Horticulture Research 11,
Article number: uhad233 (2024)
Views: 27

Received: 08 Jun 2023
Accepted: 01 Nov 2023
Published online: 17 Nov 2023


Genome editing (GE) using CRISPR/Cas systems has revolutionized plant mutagenesis. However, conventional transgene-mediated GE methods have limitations due to the time-consuming generation of stable transgenic lines expressing the Cas9/single guide RNA (sgRNA) module through tissue cultures. Virus-induced genome editing (VIGE) systems have been successfully employed in model plants, such as Arabidopsis thaliana and Nicotiana spp. In this study, we developed two VIGE methods for Solanaceous plants. First, we used the tobacco rattle virus (TRV) vector to deliver sgRNAs into a transgenic tomato (Solanum lycopersicum) line of cultivar Micro-Tom expressing Cas9. Second, we devised a transgene-free GE method based on a potato virus X (PVX) vector to deliver Cas9 and sgRNAs.

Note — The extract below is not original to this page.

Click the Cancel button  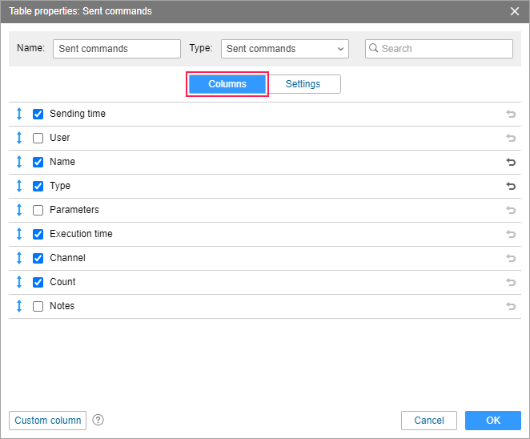[429, 421]
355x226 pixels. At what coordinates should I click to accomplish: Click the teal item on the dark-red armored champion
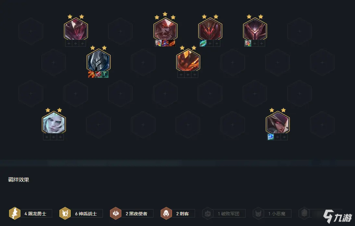203,43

We designed and cloned sgRNAs targeting Phytoene desaturase in the VIGE vectors and determined optimal conditions for VIGE. We evaluated VIGE efficiency through deep sequencing of the target gene after viral vector inoculation, detecting 40.3% and 36.5% mutation rates for TRV- and PVX-mediated GE, respectively. To improve editing efficiency, we applied a 37°C heat treatment, which increased the editing efficiency by 33% to 46% and 56% to 76% for TRV- and PVX-mediated VIGE, respectively. To obtain edited plants, we subjected inoculated cotyledons to tissue culture, yielding successful editing events. We also demonstrated that PVX-mediated GE can be applied to other Solanaceous crops, such as potato (Solanum tuberosum) and eggplant (Solanum melongena). These simple and highly efficient VIGE methods have great potential for generating genome-edited plants in Solanaceous crops.